WHAT IS NEEDED: Since only the total is wanted, give the number of lines in the listing below that hold the string "computer" and add nothing.
>>>
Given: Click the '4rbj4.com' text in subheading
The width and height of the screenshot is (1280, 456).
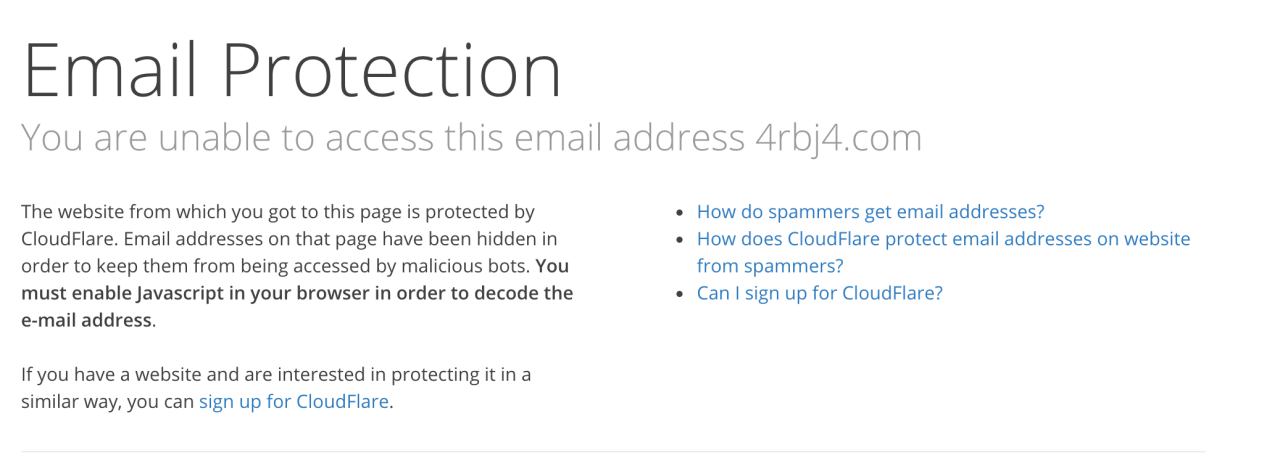Looking at the screenshot, I should (838, 138).
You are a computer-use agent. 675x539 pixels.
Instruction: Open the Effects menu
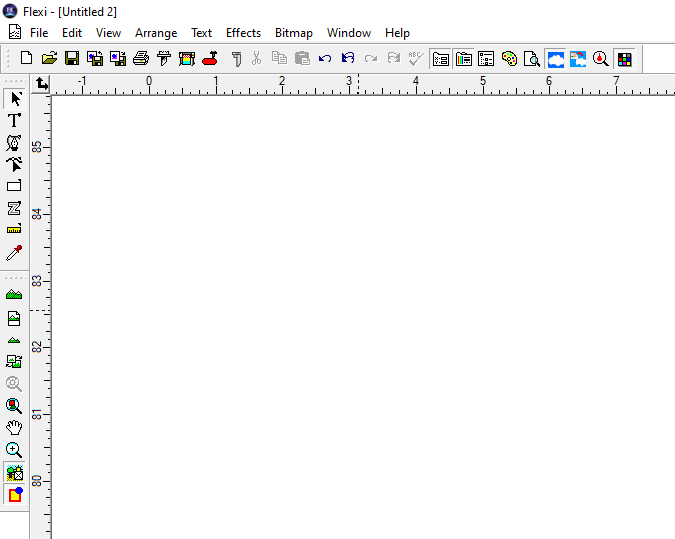tap(243, 33)
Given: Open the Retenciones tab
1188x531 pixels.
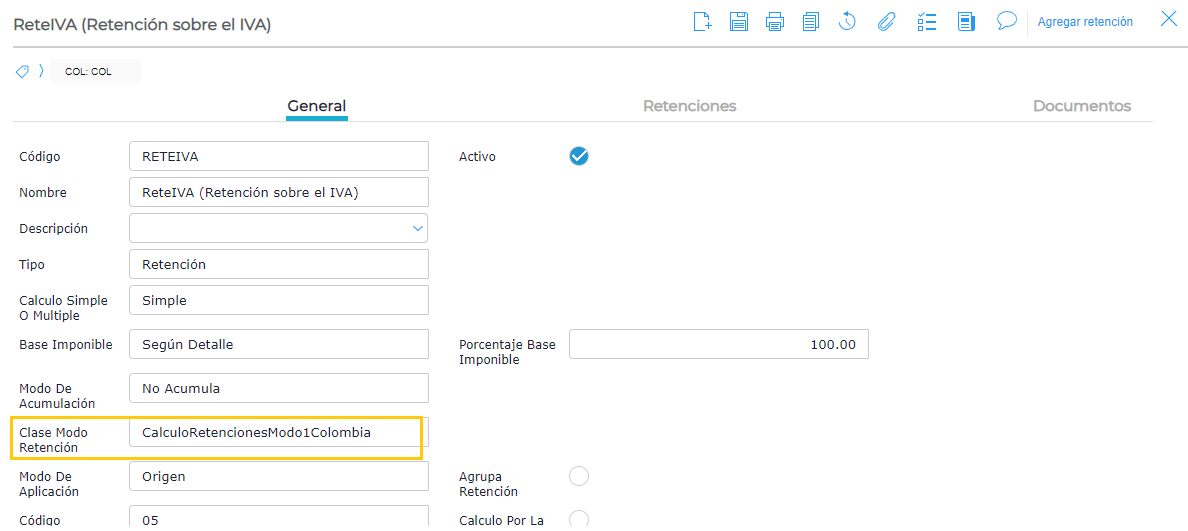Looking at the screenshot, I should point(689,106).
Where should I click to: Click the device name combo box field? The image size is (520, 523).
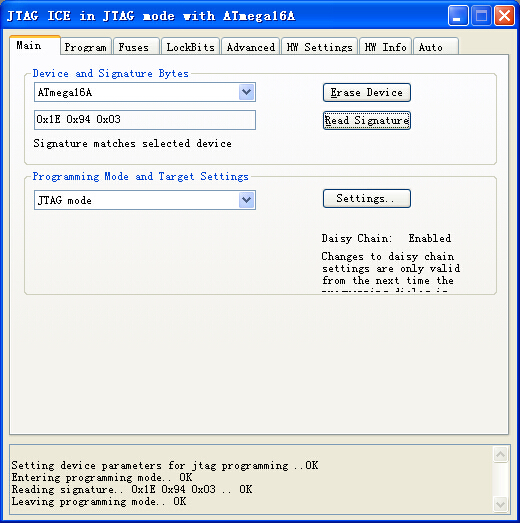[145, 92]
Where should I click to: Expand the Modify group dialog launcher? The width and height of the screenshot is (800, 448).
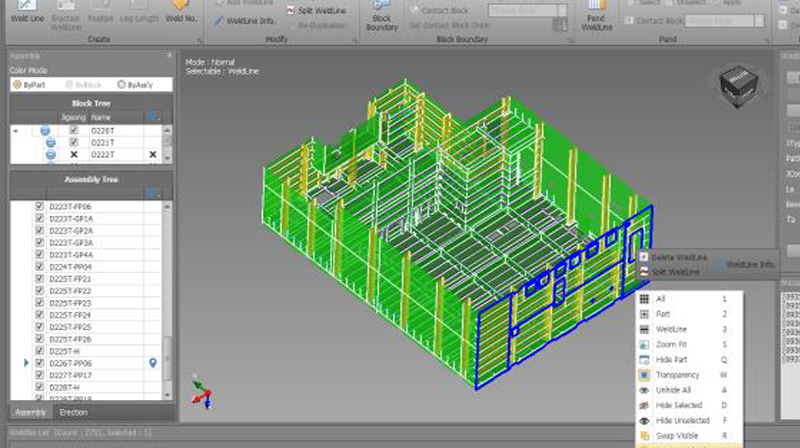pyautogui.click(x=357, y=39)
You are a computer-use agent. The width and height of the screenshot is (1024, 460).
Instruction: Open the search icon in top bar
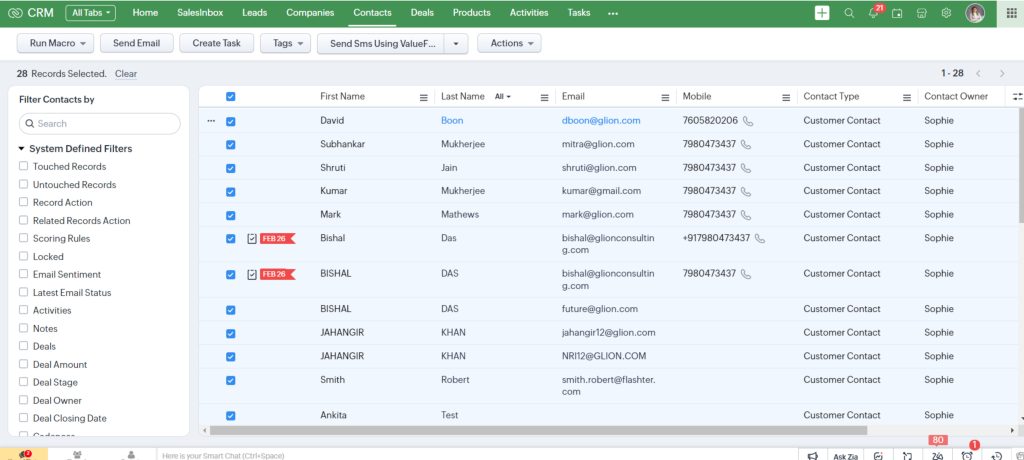(x=849, y=13)
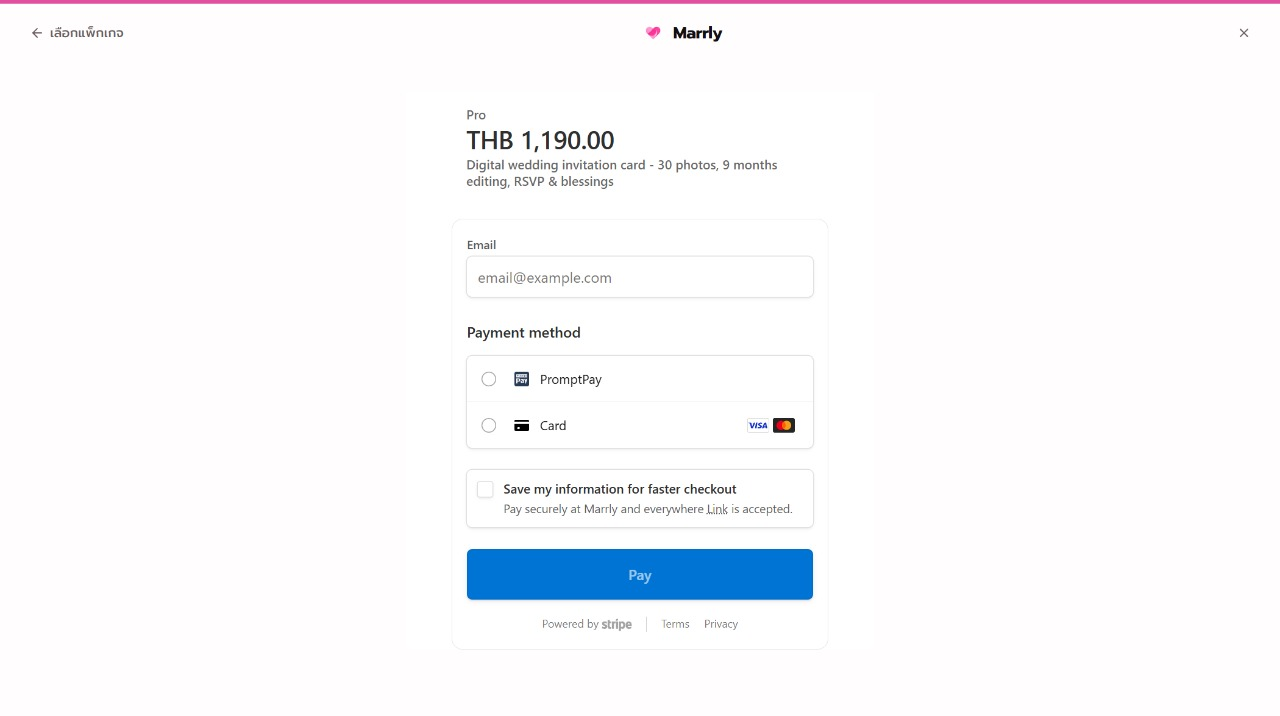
<<<
RESULT OF THIS EXERCISE: 2